4) Dimenticare i costi e gli effetti di esecuzione
Molti esempi e calcoli semplificati escludono elementi come i costi di transazione o assumono un’esecuzione ideale. Se si calcola il Rischio Totale Aperto senza includere i costi rilevanti dove appropriato, la metrica del rischio può apparire “pulita”, mentre i risultati reali differiscono.
Conseguenza: I risultati effettivi possono discostarsi da quanto suggerito dal numero semplificato del rischio.
5) Ignorare limitazioni e modalità di errore
Una limitazione significativa è che le metriche di rischio si basano su ipotesi. Se queste ipotesi vengono meno — cambiando la volatilità di mercato, allargandosi gli spread, riducendosi la liquidità o muovendosi rapidamente i prezzi — allora la cifra del rischio può perdere il suo significato originario.
Verifica in stile analitico con ipotesi neutre
Per verificare se il calcolo del Rischio Totale Aperto è coerente, utilizza un approccio a checklist neutrale con ipotesi esplicite.
- Definisci chiaramente i tuoi input. Quali sono le dimensioni delle posizioni, le direzioni e come vengono convertite le esposizioni in un’unica misura base?
- Mantieni esplicite le ipotesi. Se usi un tasso di cambio, specifica quale e quando è valido.
- Separa la meccanica stabile dalle condizioni variabili. Il metodo di aggregazione meccanica è stabile; gli input di mercato e i costi sono variabili.
- Confronta l’istantanea del rischio con la realtà del conto. Ricalcola dopo ogni modifica alle posizioni per confermare che la metrica si aggiorni come previsto.
Esempio di limitazione da ricordare: anche se in passato esistevano relazioni storiche tra le variabili, il comportamento passato non garantisce risultati futuri.

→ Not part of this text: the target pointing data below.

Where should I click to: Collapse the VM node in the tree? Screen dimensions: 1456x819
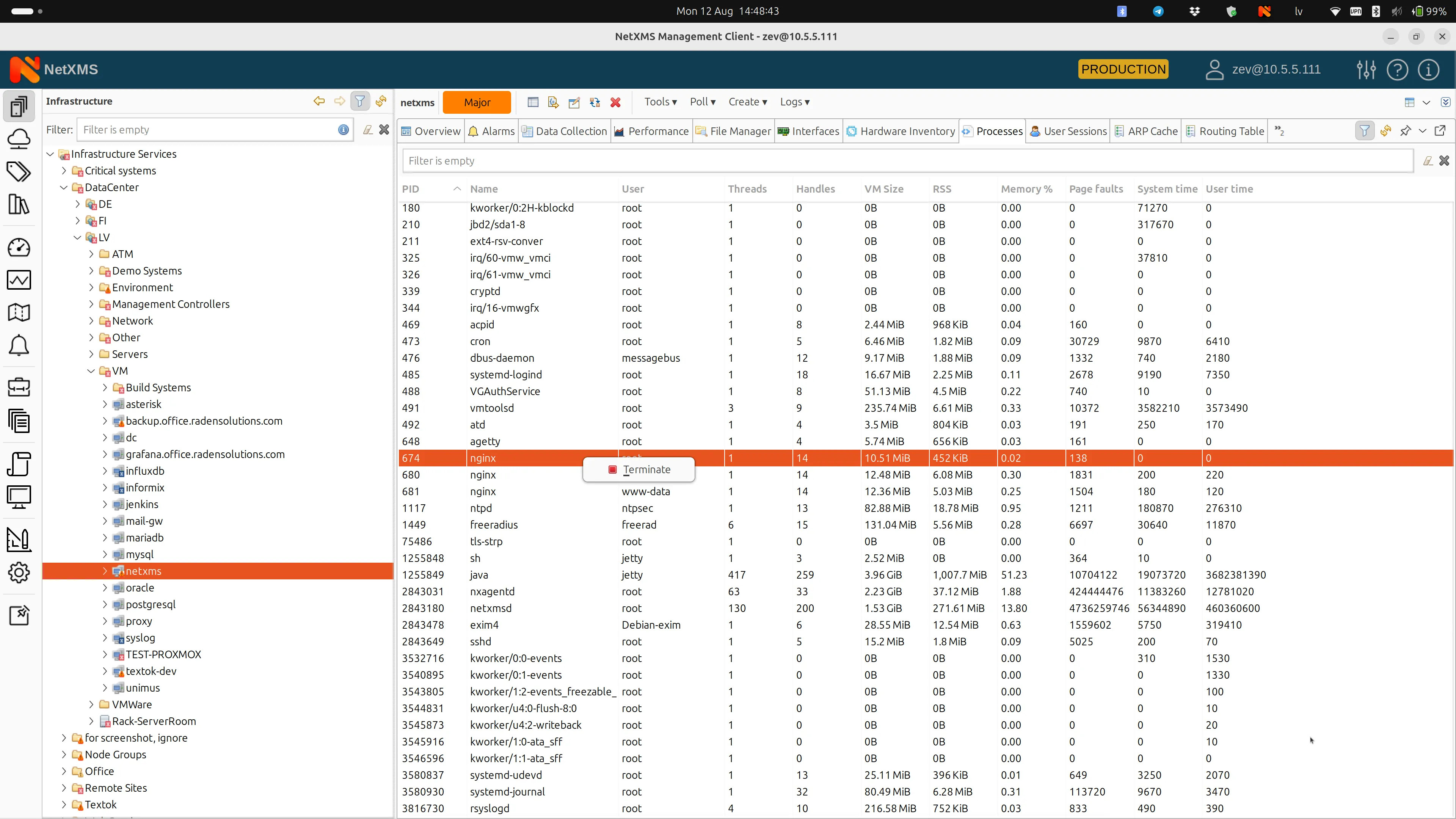click(91, 371)
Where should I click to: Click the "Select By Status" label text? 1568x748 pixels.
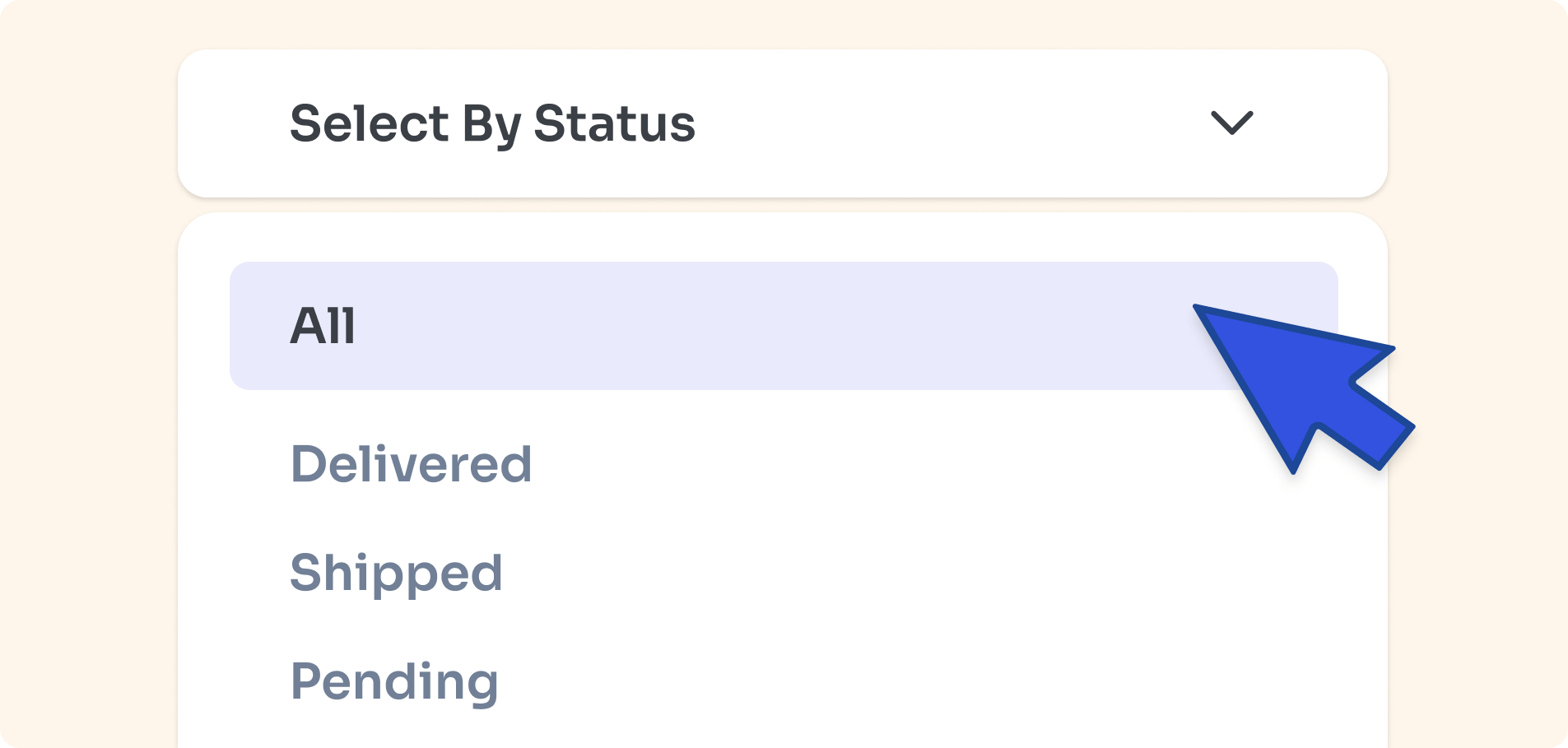(492, 123)
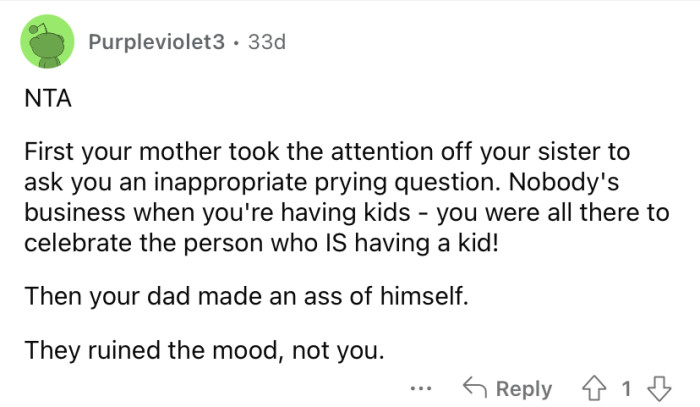Viewport: 700px width, 407px height.
Task: Click the reply arrow icon
Action: (473, 389)
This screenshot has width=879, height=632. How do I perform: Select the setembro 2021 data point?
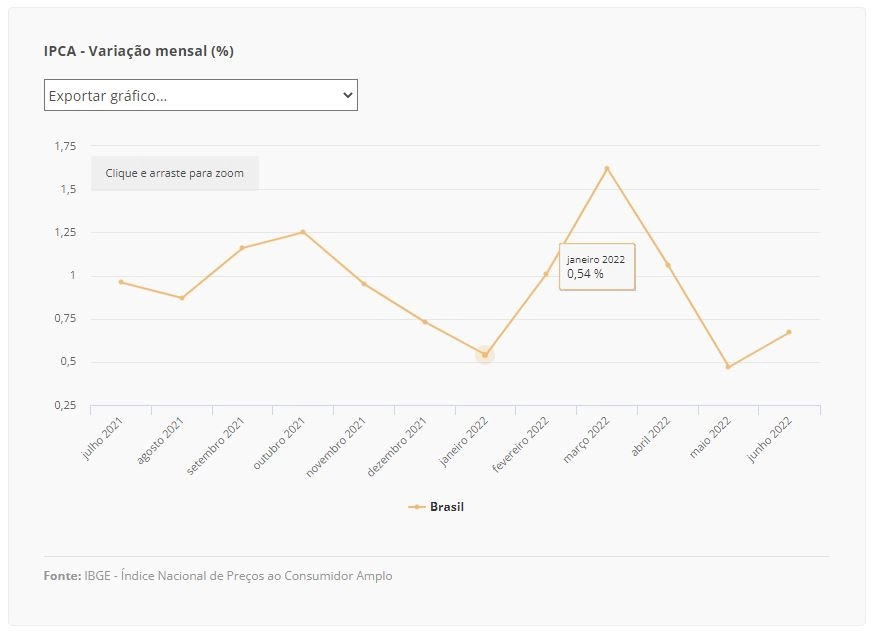(x=242, y=248)
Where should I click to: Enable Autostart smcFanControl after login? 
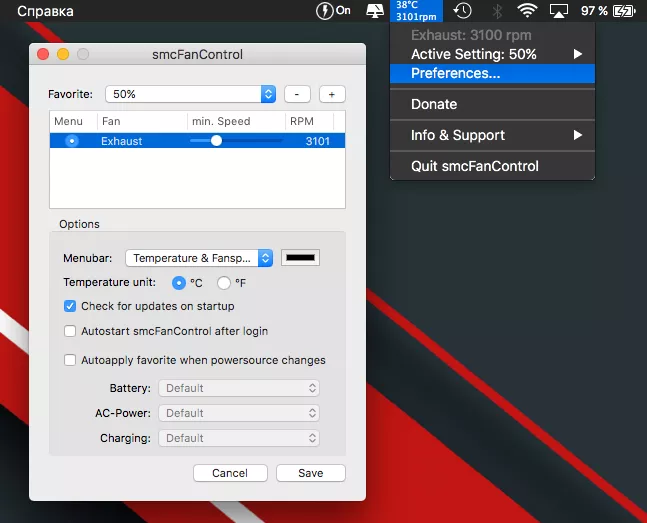pyautogui.click(x=70, y=331)
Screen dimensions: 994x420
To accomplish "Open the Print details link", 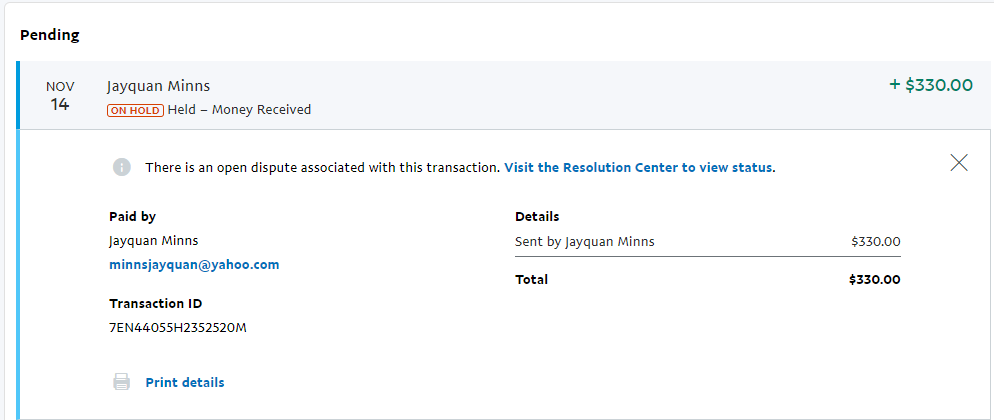I will (185, 382).
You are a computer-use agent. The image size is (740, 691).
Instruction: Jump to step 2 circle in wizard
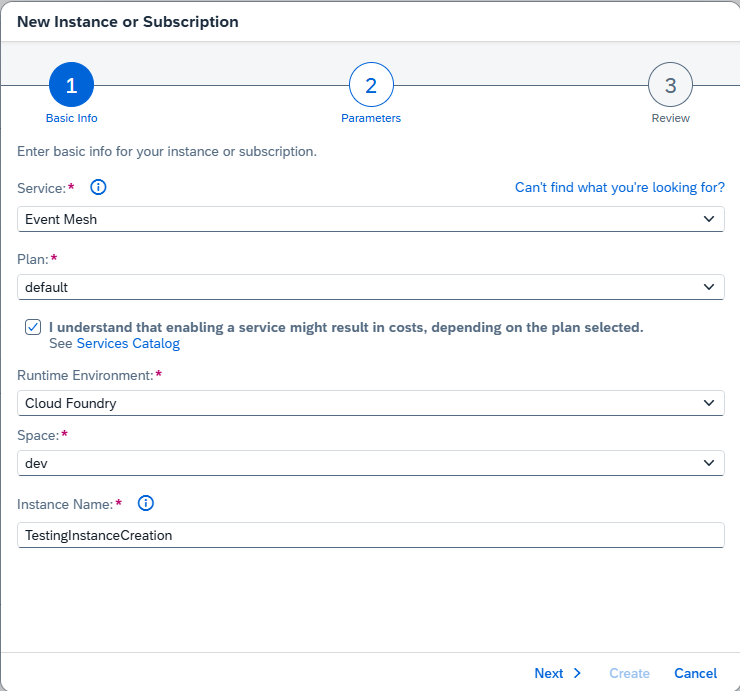pyautogui.click(x=371, y=86)
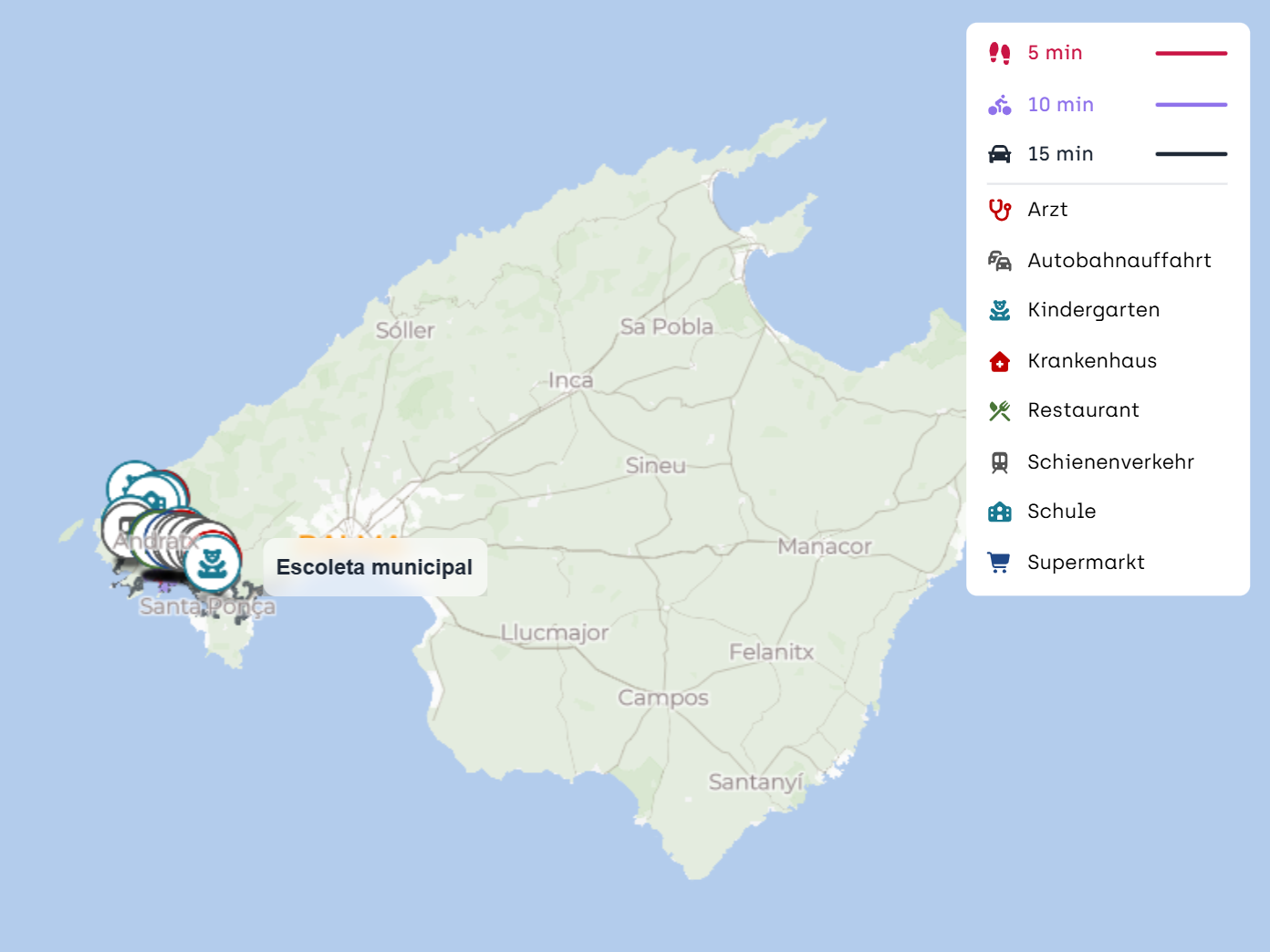Screen dimensions: 1270x952
Task: Click the purple 10 min line swatch
Action: coord(1191,105)
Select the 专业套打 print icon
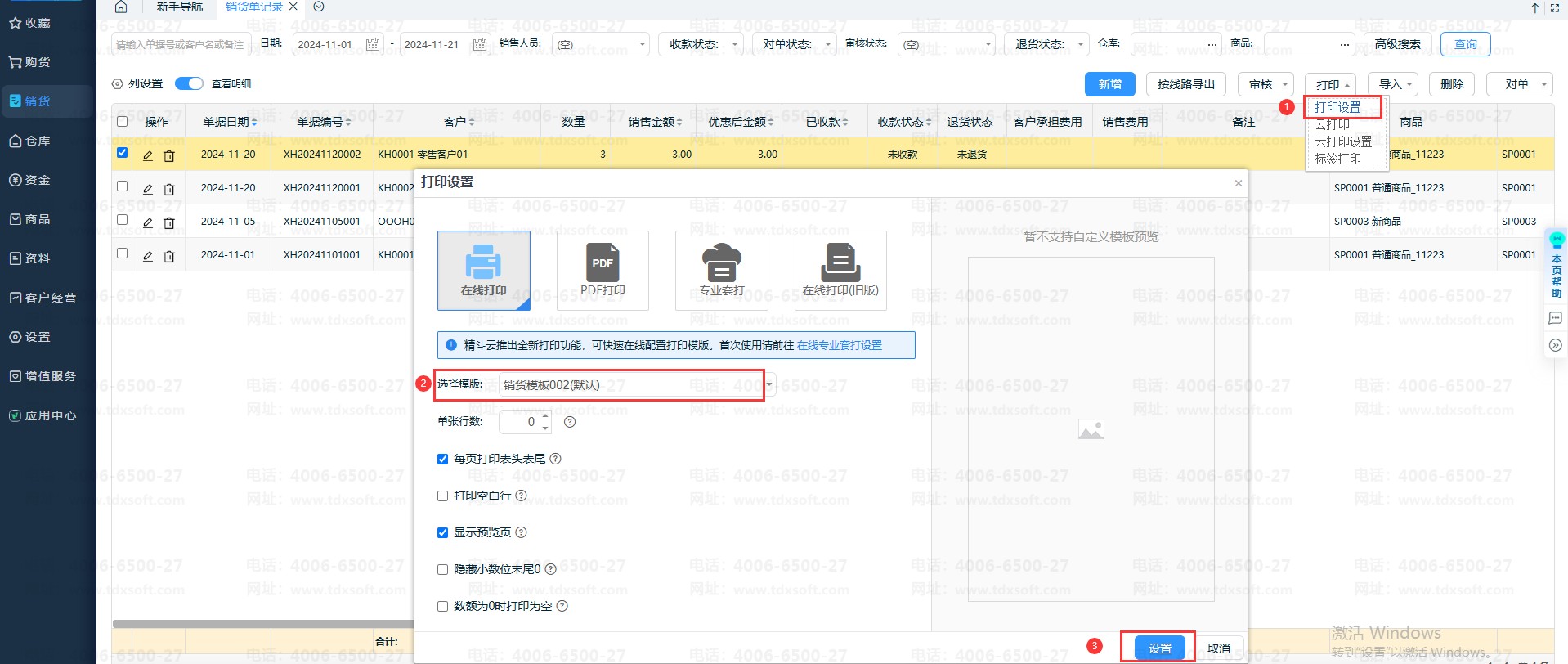 (x=721, y=262)
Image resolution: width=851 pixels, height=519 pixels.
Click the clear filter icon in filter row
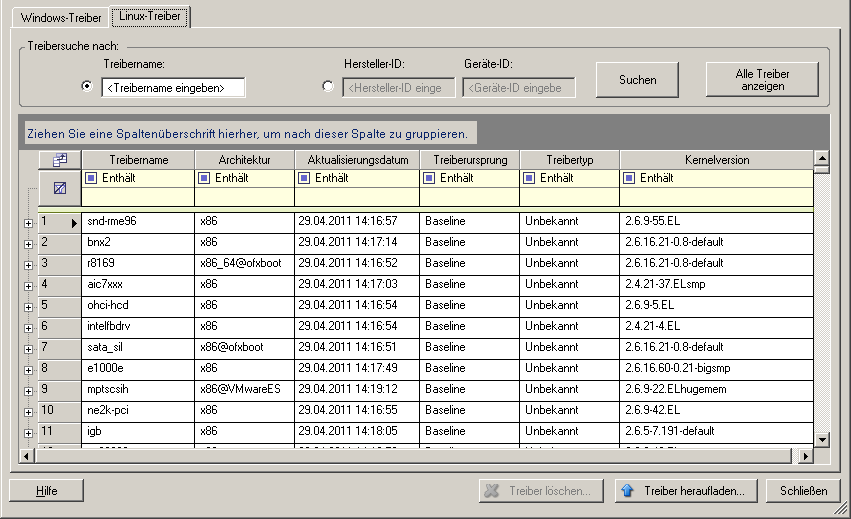pos(59,187)
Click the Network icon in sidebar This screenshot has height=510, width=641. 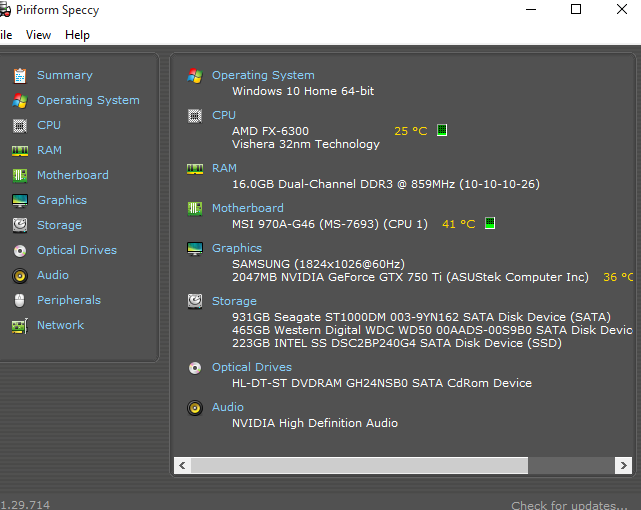pos(19,325)
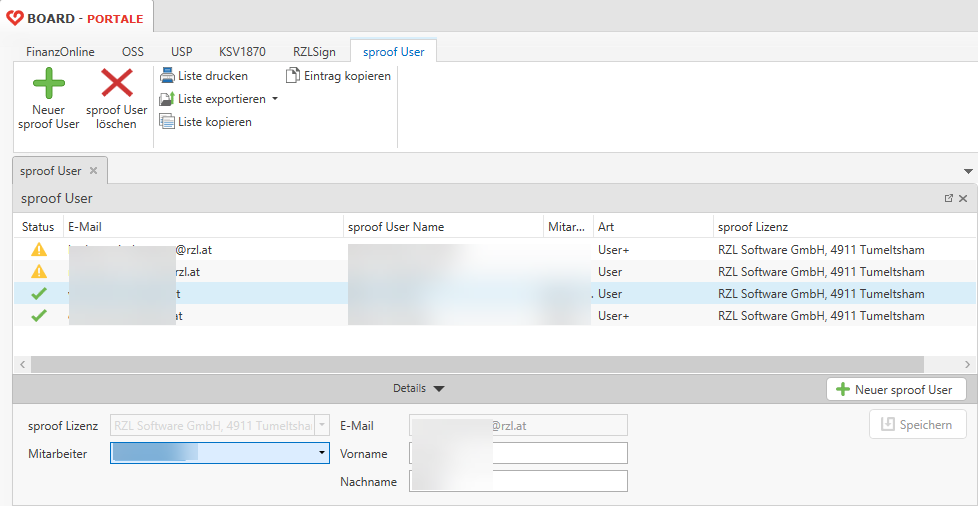Open the Liste exportieren dropdown arrow
Screen dimensions: 978x506
tap(275, 99)
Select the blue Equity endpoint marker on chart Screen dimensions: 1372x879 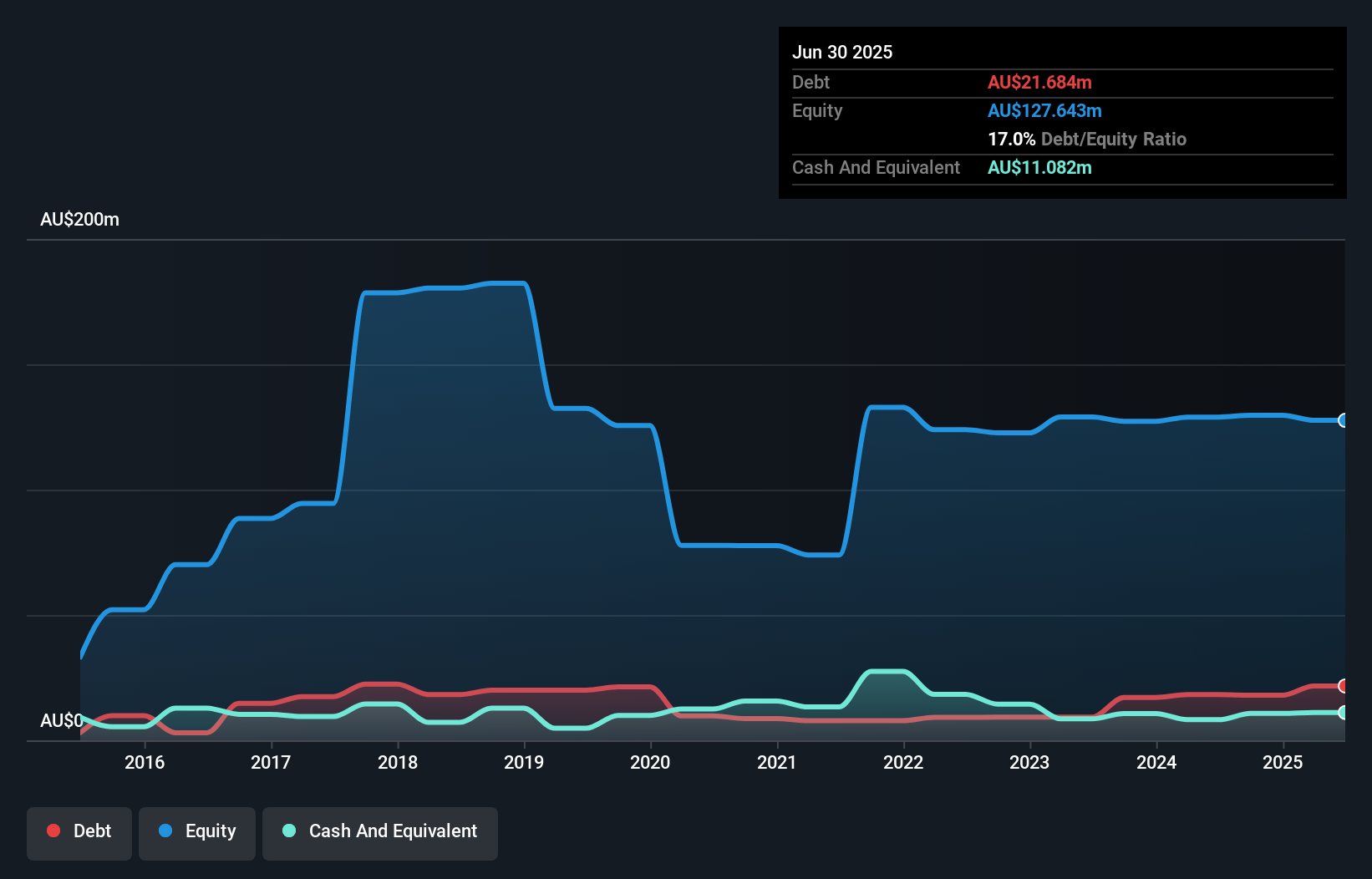(x=1344, y=419)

Questo è particolarmente importante se il tuo calcolo utilizza relazioni semplificate.
Verifica, rischi e una prossima domanda da considerare
Limitazioni e rischi da tenere a mente
- Il Rischio Totale Aperto è solitamente un’istantanea calcolata, non una promessa sul futuro.
- Gli esiti variano in base alle condizioni di mercato, ai costi, all’esecuzione e alla giurisdizione.
- Le relazioni storiche non garantiscono risultati futuri.
Criteri di “pronti per la verifica” (senza previsione)
Puoi verificare autonomamente la tua comprensione se sei in grado di:
- Riprodurre il passaggio di aggregazione usando gli stessi input
- Spiegare su quali ipotesi si basa il tuo calcolo
- Identificare almeno una limitazione che potrebbe cambiare gli esiti
Una domanda utile successiva è: Quali input e regole di conversione utilizza il tuo metodo di Rischio Totale Aperto, e come li aggiorni quando cambiano le posizioni?